Would you copy each line of the records that includes the word "value"?
Entries supplied Start Marker
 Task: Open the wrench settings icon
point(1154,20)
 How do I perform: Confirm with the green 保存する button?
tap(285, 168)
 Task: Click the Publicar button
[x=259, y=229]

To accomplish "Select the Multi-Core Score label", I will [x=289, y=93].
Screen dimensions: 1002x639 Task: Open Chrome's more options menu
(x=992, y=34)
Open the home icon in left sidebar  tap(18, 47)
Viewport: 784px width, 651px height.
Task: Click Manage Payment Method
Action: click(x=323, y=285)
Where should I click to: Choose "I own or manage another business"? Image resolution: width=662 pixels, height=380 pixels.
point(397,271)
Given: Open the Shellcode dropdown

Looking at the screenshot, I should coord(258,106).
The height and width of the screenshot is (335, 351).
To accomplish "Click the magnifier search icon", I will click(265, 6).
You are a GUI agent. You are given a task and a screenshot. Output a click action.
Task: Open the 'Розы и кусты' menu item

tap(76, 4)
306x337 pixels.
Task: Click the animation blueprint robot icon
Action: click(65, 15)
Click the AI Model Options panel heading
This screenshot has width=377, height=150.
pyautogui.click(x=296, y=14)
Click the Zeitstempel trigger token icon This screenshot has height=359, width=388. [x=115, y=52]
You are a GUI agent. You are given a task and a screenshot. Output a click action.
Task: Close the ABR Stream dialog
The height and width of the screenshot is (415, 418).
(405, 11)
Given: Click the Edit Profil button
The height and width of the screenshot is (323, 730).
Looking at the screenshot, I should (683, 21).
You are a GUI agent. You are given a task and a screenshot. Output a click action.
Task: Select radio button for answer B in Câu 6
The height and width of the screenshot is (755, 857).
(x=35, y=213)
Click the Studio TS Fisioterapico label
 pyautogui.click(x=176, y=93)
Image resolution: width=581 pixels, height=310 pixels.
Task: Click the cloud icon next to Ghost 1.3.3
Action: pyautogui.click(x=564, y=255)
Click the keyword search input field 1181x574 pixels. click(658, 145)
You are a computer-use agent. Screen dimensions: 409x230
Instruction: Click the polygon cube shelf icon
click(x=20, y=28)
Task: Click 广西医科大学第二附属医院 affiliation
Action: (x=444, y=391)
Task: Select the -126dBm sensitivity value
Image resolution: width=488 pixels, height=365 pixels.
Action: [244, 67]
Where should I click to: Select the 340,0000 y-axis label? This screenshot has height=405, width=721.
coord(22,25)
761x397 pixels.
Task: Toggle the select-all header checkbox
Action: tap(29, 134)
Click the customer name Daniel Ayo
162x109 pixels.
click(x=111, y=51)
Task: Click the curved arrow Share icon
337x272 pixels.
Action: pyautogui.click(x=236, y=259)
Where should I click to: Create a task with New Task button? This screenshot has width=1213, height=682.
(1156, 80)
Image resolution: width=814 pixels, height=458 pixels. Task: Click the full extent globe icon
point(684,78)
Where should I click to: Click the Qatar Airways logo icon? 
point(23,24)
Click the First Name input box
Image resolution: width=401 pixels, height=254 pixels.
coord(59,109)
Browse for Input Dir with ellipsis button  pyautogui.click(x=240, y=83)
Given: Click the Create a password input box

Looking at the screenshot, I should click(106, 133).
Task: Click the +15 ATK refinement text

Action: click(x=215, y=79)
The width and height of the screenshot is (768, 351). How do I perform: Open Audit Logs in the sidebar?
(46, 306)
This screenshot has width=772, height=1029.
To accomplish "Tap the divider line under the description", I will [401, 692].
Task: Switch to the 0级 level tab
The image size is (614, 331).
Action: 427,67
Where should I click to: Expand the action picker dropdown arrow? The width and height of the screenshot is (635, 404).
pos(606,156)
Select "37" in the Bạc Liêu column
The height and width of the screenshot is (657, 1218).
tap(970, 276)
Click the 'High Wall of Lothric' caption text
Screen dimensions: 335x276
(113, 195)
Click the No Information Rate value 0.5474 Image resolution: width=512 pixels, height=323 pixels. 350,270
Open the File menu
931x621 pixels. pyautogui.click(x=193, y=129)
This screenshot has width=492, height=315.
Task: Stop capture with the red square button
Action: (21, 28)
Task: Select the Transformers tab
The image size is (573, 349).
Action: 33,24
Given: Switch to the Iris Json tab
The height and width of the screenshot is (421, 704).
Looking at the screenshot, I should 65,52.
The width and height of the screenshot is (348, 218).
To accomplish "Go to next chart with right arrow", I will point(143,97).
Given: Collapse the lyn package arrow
Entries supplied End Marker
Final answer -
Task: Select the -126dBm sensitivity value
Click the No Information Rate value 0.5474 Image resolution: width=512 pixels, height=323 pixels. 350,270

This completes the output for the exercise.